The employer told the State Workers Rehabilitation and Compensation Tribunal (WRCT) that the phone conversation was reasonable administrative action taken in a reasonable manner, and the worker’s incapacity arose from a congenital cardiac condition rather than a psychological injury.
It also argued that as the worker now lived in NSW, the WRCT might not have jurisdiction to determine the matter, in light of the High Court’s April 2018 decision in Burns v Corbett; Burns v Gaynor; Attorney General for New South Wales v Burns; Attorney General for New South Wales v Burns; New South Wales v Burns  HCA 15.
That case involved a NSW man who, in 2013 and 2014, made complaints to the NSW Administrative Decisions Tribunal and Civil and Administrative Tribunal that a resident of Victoria and a resident of Queensland had breached the Anti-Discrimination Act 1977 (NSW) in making public statements that vilified homosexuals. The High Court found that such tribunals weren’t “courts of the States”, meaning they didn’t have jurisdiction to rule on matters between “residents of different States“.
In the current case, WRCT Commissioner Lucinda Wilkins found she had jurisdiction to hear and determine the matter because Rio Tinto was a corporation rather than a resident of Tasmania within the meaning of the Australian Constitution. The worker lived in NSW, but there was “no dispute between ‘residents’ of different States“, she found.

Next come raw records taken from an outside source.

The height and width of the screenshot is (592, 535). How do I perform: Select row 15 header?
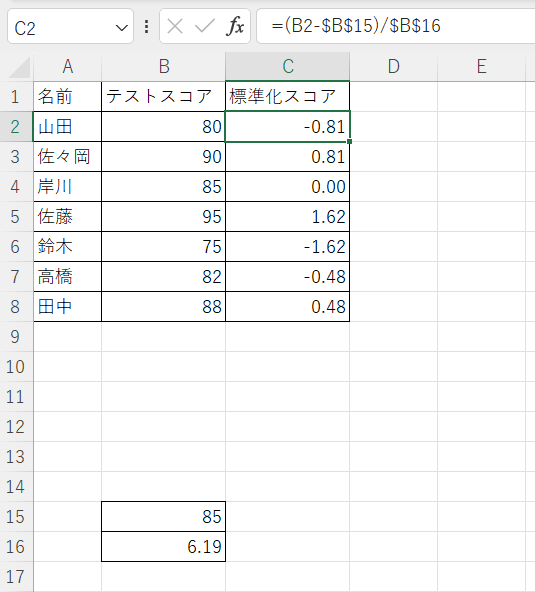click(x=15, y=516)
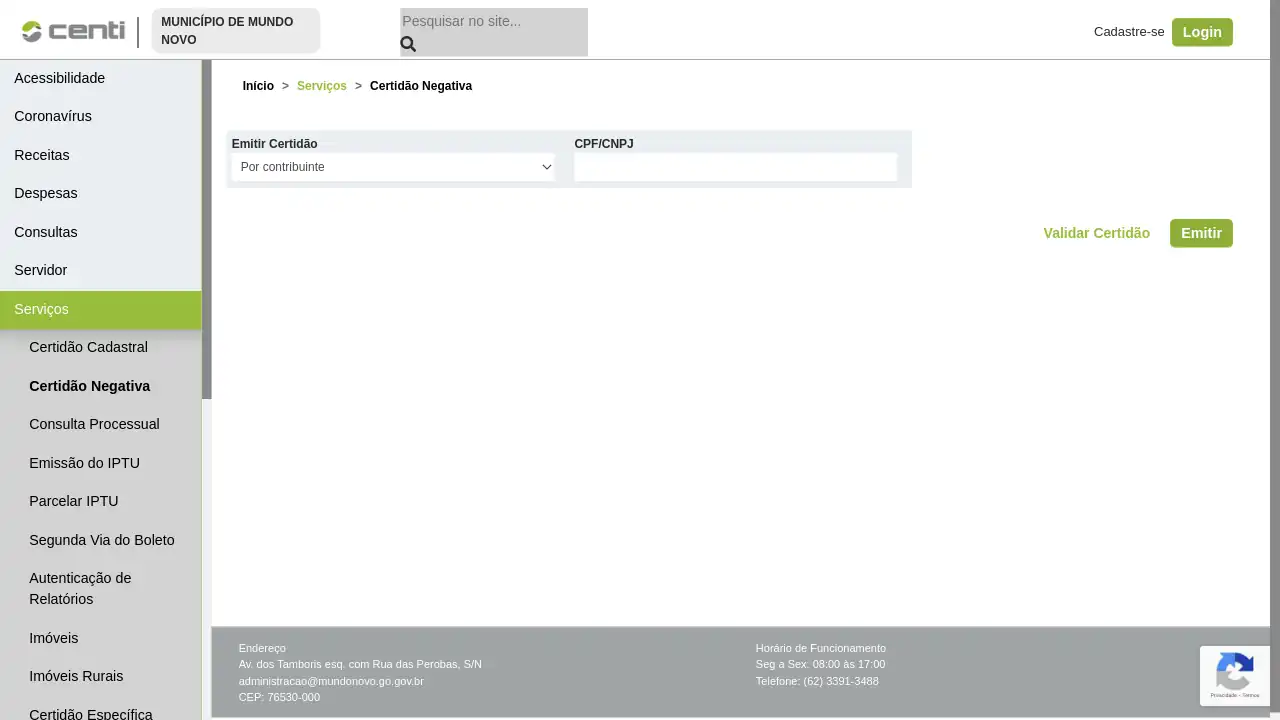Open the Coronavírus sidebar section
Screen dimensions: 1280x720
coord(53,116)
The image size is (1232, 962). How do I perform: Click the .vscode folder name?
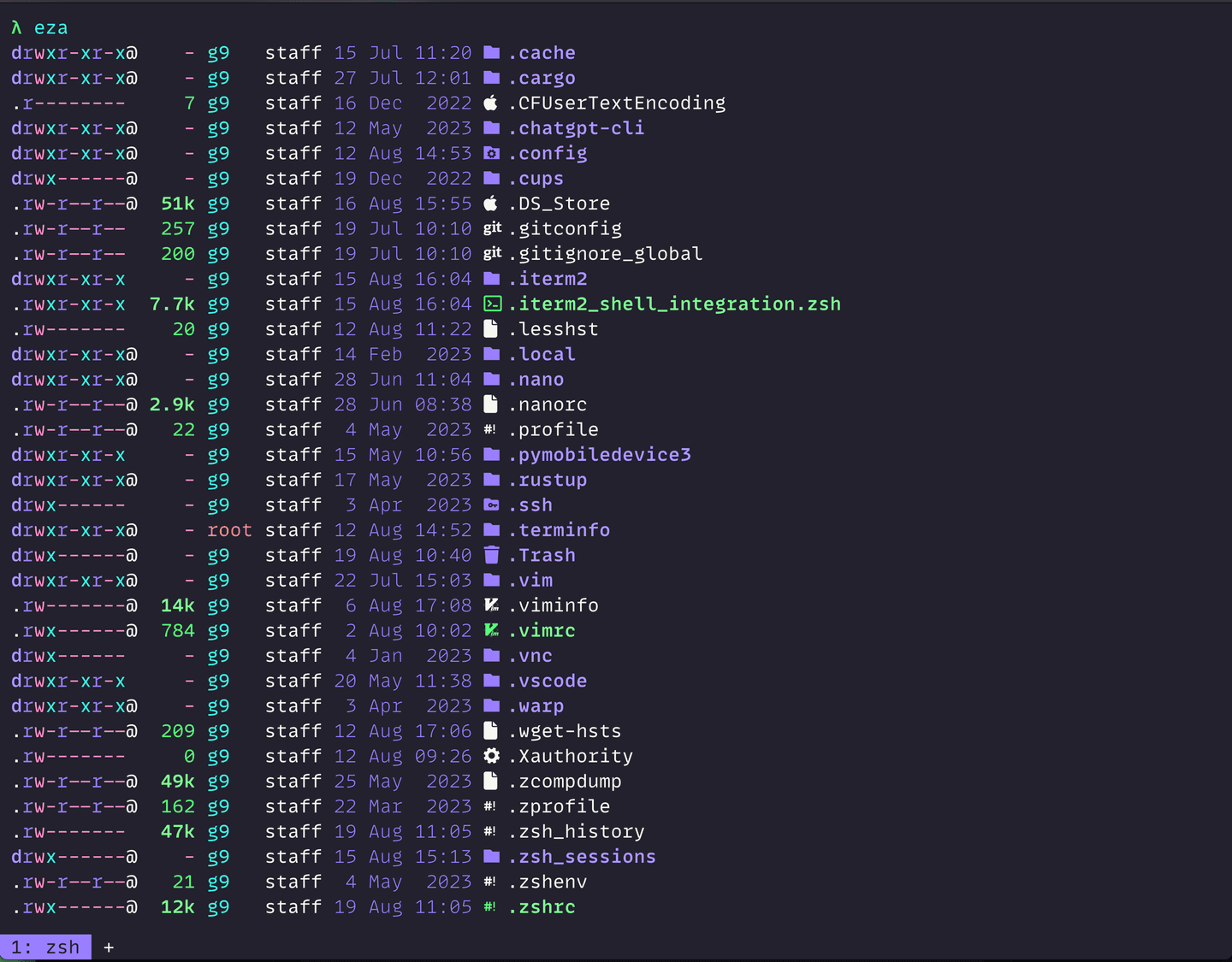coord(548,681)

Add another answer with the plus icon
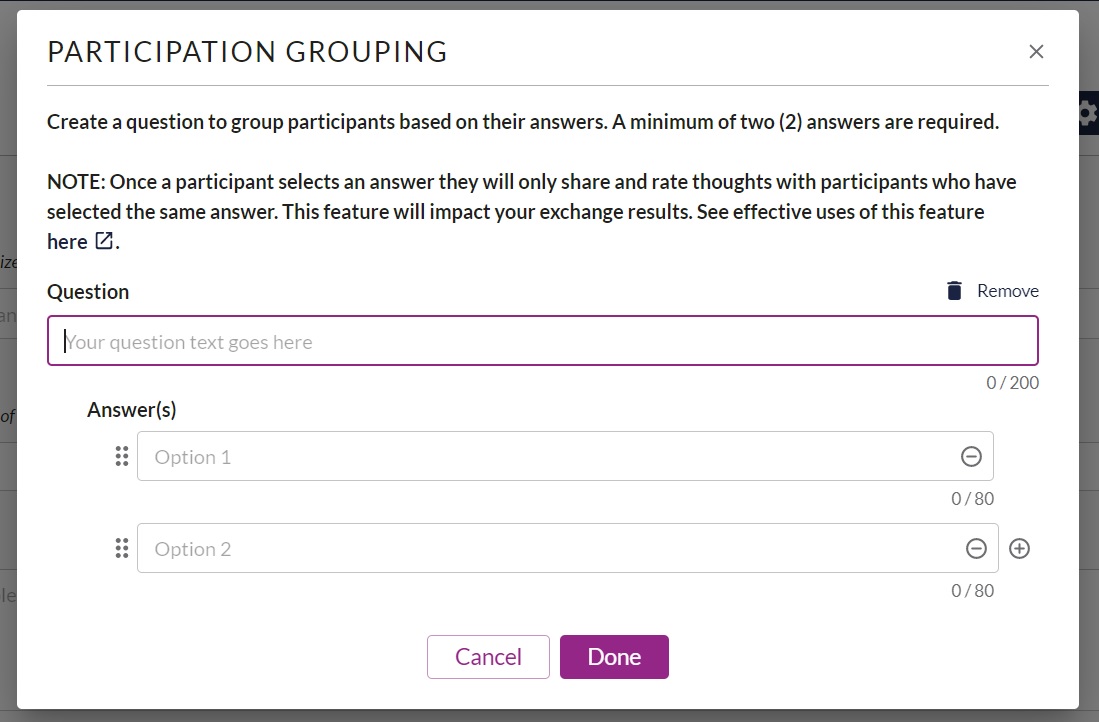click(x=1019, y=549)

Commissioner Wilkins went on to find that Rio Tinto had a “reasonably arguable case” against the worker’s claim and, pursuant to section 81A(3)(c) an (d) of the Workers Rehabilitation and Compensation Act 1988 (TAS), was not obligated to pay him weekly compensation or other benefits.
This means that if the worker wants to pursue his claim further, he will need to make a referral to the WRCT to deal with the matter on its merits.
Even though they no longer work for employers and even though they may have moved interstate, a worker may still pursue claims against an employer. Whether or not the claim has merit will still need to be proven by the worker in the original jurisdiction.